**Problem statement:** Output only the lines below from the one containing "Set Built-in Audio" to the one containing "Select the cell showing 1.2101", exactly as written, both ends kept.

** Opening Material for this exercise block **

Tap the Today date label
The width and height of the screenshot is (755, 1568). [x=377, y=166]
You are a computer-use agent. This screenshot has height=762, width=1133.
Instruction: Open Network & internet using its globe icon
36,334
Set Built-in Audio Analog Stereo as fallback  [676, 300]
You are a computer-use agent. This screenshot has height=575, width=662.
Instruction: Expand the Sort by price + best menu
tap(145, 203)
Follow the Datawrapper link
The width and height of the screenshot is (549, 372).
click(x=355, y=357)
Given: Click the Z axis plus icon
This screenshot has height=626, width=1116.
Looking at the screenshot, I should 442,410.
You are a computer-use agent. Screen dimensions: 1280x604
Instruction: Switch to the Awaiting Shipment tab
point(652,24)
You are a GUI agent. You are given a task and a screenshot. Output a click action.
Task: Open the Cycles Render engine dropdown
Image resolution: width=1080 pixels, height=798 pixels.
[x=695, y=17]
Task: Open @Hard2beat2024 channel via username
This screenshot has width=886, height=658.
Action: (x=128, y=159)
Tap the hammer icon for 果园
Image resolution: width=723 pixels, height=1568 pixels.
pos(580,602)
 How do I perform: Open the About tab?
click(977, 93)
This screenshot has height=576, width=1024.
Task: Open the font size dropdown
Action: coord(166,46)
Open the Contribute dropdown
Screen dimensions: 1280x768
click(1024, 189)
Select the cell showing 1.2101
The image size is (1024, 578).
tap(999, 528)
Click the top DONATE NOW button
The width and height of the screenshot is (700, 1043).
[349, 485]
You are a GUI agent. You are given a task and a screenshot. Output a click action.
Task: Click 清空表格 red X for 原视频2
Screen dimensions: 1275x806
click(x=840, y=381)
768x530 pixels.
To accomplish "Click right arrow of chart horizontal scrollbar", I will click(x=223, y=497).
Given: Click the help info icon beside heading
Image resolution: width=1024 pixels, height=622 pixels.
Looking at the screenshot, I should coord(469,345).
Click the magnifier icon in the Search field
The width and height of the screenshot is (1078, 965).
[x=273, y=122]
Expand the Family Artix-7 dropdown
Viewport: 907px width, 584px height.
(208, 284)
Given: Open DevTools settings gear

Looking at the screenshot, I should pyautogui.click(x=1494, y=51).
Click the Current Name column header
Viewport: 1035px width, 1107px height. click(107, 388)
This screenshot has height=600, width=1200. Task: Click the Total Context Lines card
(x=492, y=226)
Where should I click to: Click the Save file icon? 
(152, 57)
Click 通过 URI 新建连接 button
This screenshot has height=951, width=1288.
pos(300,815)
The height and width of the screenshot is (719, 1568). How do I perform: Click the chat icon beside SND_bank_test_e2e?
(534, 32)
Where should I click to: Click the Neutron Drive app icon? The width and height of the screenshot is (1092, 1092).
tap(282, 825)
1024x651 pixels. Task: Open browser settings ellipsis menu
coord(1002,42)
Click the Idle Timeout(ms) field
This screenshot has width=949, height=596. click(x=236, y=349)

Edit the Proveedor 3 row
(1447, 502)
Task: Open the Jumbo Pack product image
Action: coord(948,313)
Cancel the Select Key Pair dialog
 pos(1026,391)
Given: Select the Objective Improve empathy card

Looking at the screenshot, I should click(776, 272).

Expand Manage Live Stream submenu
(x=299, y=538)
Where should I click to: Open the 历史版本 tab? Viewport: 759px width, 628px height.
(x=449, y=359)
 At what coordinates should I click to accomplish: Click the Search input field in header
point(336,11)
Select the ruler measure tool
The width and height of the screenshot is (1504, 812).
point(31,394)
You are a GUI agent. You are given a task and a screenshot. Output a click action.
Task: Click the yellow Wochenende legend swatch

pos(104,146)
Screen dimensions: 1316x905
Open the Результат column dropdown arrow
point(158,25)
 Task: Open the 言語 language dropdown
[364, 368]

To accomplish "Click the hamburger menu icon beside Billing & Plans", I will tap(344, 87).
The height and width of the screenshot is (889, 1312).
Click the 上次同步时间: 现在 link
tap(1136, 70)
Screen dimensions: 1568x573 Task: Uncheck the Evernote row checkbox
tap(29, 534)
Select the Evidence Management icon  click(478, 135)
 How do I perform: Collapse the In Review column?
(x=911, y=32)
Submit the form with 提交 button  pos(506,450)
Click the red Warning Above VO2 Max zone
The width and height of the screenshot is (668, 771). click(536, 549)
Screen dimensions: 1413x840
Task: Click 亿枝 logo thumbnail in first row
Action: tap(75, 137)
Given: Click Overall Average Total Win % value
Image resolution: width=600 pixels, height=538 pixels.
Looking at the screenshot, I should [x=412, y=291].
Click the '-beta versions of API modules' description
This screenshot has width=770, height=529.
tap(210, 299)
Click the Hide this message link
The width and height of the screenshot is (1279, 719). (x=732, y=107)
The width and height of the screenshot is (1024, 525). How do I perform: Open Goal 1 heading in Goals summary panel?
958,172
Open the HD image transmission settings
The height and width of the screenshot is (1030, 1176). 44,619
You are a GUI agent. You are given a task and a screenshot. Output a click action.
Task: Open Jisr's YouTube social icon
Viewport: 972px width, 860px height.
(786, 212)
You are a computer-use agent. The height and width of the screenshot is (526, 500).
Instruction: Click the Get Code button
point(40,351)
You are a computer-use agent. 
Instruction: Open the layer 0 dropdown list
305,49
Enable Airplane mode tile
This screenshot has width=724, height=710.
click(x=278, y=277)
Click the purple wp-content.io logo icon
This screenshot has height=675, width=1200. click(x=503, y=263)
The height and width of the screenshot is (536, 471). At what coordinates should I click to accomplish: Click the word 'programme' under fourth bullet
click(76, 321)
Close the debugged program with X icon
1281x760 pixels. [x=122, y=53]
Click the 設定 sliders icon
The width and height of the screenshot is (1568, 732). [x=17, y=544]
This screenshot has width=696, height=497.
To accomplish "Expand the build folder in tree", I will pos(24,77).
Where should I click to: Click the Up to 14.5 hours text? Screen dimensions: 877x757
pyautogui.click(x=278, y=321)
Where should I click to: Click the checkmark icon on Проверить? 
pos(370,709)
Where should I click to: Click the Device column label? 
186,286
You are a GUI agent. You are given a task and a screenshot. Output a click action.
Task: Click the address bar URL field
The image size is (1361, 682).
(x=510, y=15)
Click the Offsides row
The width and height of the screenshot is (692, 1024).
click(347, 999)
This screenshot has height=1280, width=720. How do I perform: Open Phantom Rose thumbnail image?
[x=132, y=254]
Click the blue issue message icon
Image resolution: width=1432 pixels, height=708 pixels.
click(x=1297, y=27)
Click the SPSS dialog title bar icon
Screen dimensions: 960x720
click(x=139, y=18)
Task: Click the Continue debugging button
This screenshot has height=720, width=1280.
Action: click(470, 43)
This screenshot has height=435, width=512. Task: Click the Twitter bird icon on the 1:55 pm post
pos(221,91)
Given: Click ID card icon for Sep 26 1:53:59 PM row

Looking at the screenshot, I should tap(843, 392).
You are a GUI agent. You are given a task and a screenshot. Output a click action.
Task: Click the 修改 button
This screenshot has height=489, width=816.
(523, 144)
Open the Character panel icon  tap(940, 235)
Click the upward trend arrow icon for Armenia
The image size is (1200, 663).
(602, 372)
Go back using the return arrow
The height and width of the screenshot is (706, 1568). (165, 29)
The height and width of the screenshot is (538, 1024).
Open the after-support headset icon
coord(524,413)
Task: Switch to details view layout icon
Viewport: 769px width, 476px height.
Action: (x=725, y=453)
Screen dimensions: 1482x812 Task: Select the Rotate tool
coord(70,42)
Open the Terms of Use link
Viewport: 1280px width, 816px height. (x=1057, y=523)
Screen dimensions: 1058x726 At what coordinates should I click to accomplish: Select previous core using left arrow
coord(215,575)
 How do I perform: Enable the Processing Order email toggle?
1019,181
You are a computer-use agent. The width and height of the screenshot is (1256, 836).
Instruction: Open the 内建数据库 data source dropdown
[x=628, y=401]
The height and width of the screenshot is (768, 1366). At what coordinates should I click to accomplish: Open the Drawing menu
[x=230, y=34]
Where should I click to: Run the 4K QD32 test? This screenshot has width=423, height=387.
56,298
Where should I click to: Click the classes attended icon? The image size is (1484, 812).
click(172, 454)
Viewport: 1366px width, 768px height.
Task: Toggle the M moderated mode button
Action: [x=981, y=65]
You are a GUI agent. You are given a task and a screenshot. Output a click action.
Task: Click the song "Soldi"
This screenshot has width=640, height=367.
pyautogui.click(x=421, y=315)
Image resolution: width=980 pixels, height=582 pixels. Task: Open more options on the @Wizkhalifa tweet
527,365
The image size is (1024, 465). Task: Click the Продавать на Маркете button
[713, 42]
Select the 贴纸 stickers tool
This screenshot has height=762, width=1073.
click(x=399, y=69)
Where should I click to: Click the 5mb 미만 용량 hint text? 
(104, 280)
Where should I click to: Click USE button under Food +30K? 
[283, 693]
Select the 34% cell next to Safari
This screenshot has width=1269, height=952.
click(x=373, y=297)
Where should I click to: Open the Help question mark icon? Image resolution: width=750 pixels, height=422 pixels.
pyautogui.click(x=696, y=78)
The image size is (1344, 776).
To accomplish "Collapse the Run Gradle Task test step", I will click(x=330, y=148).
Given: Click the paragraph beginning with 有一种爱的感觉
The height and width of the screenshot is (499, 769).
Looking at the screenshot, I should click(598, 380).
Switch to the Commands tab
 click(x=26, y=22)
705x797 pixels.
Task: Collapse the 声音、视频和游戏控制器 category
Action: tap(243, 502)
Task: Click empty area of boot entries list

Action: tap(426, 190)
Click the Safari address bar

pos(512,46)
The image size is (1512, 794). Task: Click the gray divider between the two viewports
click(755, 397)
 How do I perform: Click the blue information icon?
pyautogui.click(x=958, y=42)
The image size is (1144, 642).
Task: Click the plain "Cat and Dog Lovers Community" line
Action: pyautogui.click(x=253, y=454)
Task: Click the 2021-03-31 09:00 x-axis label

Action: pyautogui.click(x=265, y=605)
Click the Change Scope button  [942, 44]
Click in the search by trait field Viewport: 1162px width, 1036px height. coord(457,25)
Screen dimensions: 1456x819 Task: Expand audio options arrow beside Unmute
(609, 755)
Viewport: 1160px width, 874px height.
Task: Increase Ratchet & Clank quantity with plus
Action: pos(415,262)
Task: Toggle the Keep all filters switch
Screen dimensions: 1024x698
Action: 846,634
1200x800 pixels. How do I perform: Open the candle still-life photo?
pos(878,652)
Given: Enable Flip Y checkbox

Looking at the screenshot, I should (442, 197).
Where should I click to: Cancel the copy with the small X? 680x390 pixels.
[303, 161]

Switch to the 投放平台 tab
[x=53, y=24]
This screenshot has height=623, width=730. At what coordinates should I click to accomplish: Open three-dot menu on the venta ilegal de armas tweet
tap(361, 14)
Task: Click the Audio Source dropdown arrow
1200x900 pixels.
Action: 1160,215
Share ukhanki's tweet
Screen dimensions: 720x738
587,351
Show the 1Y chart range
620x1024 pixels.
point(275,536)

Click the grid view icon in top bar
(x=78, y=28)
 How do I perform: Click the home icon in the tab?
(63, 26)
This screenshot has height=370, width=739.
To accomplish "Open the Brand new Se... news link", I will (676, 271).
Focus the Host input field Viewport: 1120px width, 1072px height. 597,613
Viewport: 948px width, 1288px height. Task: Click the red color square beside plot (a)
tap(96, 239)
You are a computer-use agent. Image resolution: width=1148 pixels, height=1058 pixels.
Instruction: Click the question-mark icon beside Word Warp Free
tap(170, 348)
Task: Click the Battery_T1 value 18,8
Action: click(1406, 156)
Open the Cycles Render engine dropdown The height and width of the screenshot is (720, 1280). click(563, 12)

** Closing Material for this exercise block **

**Reply to the exercise:**
Set Built-in Audio Analog Stereo as fallback  [676, 300]
You are a computer-use agent. This screenshot has height=575, width=662.
Instruction: Expand the Sort by price + best menu
tap(145, 203)
Follow the Datawrapper link
The width and height of the screenshot is (549, 372).
click(x=355, y=357)
Given: Click the Z axis plus icon
This screenshot has height=626, width=1116.
Looking at the screenshot, I should 442,410.
You are a computer-use agent. Screen dimensions: 1280x604
Instruction: Switch to the Awaiting Shipment tab
point(652,24)
You are a GUI agent. You are given a task and a screenshot. Output a click action.
Task: Open the Cycles Render engine dropdown
Image resolution: width=1080 pixels, height=798 pixels.
[x=695, y=17]
Task: Open @Hard2beat2024 channel via username
This screenshot has width=886, height=658.
Action: (x=128, y=159)
Tap the hammer icon for 果园
Image resolution: width=723 pixels, height=1568 pixels.
pos(580,602)
 How do I perform: Open the About tab?
click(977, 93)
This screenshot has height=576, width=1024.
Task: Open the font size dropdown
Action: coord(166,46)
Open the Contribute dropdown
Screen dimensions: 1280x768
click(1024, 189)
Select the cell showing 1.2101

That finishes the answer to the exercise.